Task to carry out: Write each entry out again exactly, with nothing omitted.

*** The records Section Begins ***

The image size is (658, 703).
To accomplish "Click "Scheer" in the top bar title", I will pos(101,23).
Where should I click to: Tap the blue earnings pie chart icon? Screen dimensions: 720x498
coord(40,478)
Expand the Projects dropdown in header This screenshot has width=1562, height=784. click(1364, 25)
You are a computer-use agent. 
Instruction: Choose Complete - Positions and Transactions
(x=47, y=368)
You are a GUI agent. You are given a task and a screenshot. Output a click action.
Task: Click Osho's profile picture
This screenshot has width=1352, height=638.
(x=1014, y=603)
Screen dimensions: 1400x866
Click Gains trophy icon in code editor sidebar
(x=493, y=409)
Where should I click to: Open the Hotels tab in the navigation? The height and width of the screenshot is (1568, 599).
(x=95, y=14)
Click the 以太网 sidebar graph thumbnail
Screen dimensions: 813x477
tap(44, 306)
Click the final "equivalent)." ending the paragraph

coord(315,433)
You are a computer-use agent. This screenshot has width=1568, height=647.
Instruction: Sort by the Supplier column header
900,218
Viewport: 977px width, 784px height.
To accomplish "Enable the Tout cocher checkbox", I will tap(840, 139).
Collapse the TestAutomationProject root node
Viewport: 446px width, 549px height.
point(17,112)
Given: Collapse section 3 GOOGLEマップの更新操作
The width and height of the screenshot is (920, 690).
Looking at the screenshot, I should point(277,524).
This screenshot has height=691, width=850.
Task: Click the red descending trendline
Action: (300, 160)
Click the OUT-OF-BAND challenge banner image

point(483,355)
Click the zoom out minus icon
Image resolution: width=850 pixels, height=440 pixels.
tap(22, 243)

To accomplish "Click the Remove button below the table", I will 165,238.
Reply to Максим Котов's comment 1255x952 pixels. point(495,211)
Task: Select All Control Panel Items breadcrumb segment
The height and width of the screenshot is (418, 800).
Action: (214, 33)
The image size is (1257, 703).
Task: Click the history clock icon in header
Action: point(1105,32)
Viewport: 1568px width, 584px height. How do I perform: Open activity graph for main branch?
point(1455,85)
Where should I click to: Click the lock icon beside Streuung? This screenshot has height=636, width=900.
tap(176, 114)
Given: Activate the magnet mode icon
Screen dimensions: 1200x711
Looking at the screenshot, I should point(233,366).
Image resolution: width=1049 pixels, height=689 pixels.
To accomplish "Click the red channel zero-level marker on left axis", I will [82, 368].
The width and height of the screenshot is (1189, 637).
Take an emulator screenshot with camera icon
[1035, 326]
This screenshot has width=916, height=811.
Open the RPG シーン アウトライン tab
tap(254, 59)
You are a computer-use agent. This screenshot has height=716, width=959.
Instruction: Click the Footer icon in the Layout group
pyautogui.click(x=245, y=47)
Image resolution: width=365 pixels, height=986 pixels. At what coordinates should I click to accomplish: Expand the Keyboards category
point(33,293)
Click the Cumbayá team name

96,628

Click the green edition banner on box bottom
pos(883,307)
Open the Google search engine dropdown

*** The records Section Ends ***

Completed task:
The image size is (658, 703).
To accomplish "Click "Scheer" in the top bar title", I will pos(101,23).
Where should I click to: Tap the blue earnings pie chart icon? Screen dimensions: 720x498
coord(40,478)
Expand the Projects dropdown in header This screenshot has width=1562, height=784. click(1364, 25)
You are a computer-use agent. 
Instruction: Choose Complete - Positions and Transactions
(x=47, y=368)
You are a GUI agent. You are given a task and a screenshot. Output a click action.
Task: Click Osho's profile picture
This screenshot has width=1352, height=638.
(x=1014, y=603)
Screen dimensions: 1400x866
Click Gains trophy icon in code editor sidebar
(x=493, y=409)
Where should I click to: Open the Hotels tab in the navigation? The height and width of the screenshot is (1568, 599).
(x=95, y=14)
Click the 以太网 sidebar graph thumbnail
Screen dimensions: 813x477
tap(44, 306)
Click the final "equivalent)." ending the paragraph

coord(315,433)
You are a computer-use agent. This screenshot has width=1568, height=647.
Instruction: Sort by the Supplier column header
900,218
Viewport: 977px width, 784px height.
To accomplish "Enable the Tout cocher checkbox", I will tap(840, 139).
Collapse the TestAutomationProject root node
Viewport: 446px width, 549px height.
point(17,112)
Given: Collapse section 3 GOOGLEマップの更新操作
The width and height of the screenshot is (920, 690).
Looking at the screenshot, I should point(277,524).
This screenshot has height=691, width=850.
Task: Click the red descending trendline
Action: (300, 160)
Click the OUT-OF-BAND challenge banner image

point(483,355)
Click the zoom out minus icon
Image resolution: width=850 pixels, height=440 pixels.
tap(22, 243)

To accomplish "Click the Remove button below the table", I will 165,238.
Reply to Максим Котов's comment 1255x952 pixels. point(495,211)
Task: Select All Control Panel Items breadcrumb segment
The height and width of the screenshot is (418, 800).
Action: (214, 33)
The image size is (1257, 703).
Task: Click the history clock icon in header
Action: point(1105,32)
Viewport: 1568px width, 584px height. How do I perform: Open activity graph for main branch?
point(1455,85)
Where should I click to: Click the lock icon beside Streuung? This screenshot has height=636, width=900.
tap(176, 114)
Given: Activate the magnet mode icon
Screen dimensions: 1200x711
Looking at the screenshot, I should point(233,366).
Image resolution: width=1049 pixels, height=689 pixels.
To accomplish "Click the red channel zero-level marker on left axis", I will [82, 368].
The width and height of the screenshot is (1189, 637).
Take an emulator screenshot with camera icon
[1035, 326]
This screenshot has width=916, height=811.
Open the RPG シーン アウトライン tab
tap(254, 59)
You are a computer-use agent. This screenshot has height=716, width=959.
Instruction: Click the Footer icon in the Layout group
pyautogui.click(x=245, y=47)
Image resolution: width=365 pixels, height=986 pixels. At what coordinates should I click to accomplish: Expand the Keyboards category
point(33,293)
Click the Cumbayá team name

96,628

Click the green edition banner on box bottom
pos(883,307)
Open the Google search engine dropdown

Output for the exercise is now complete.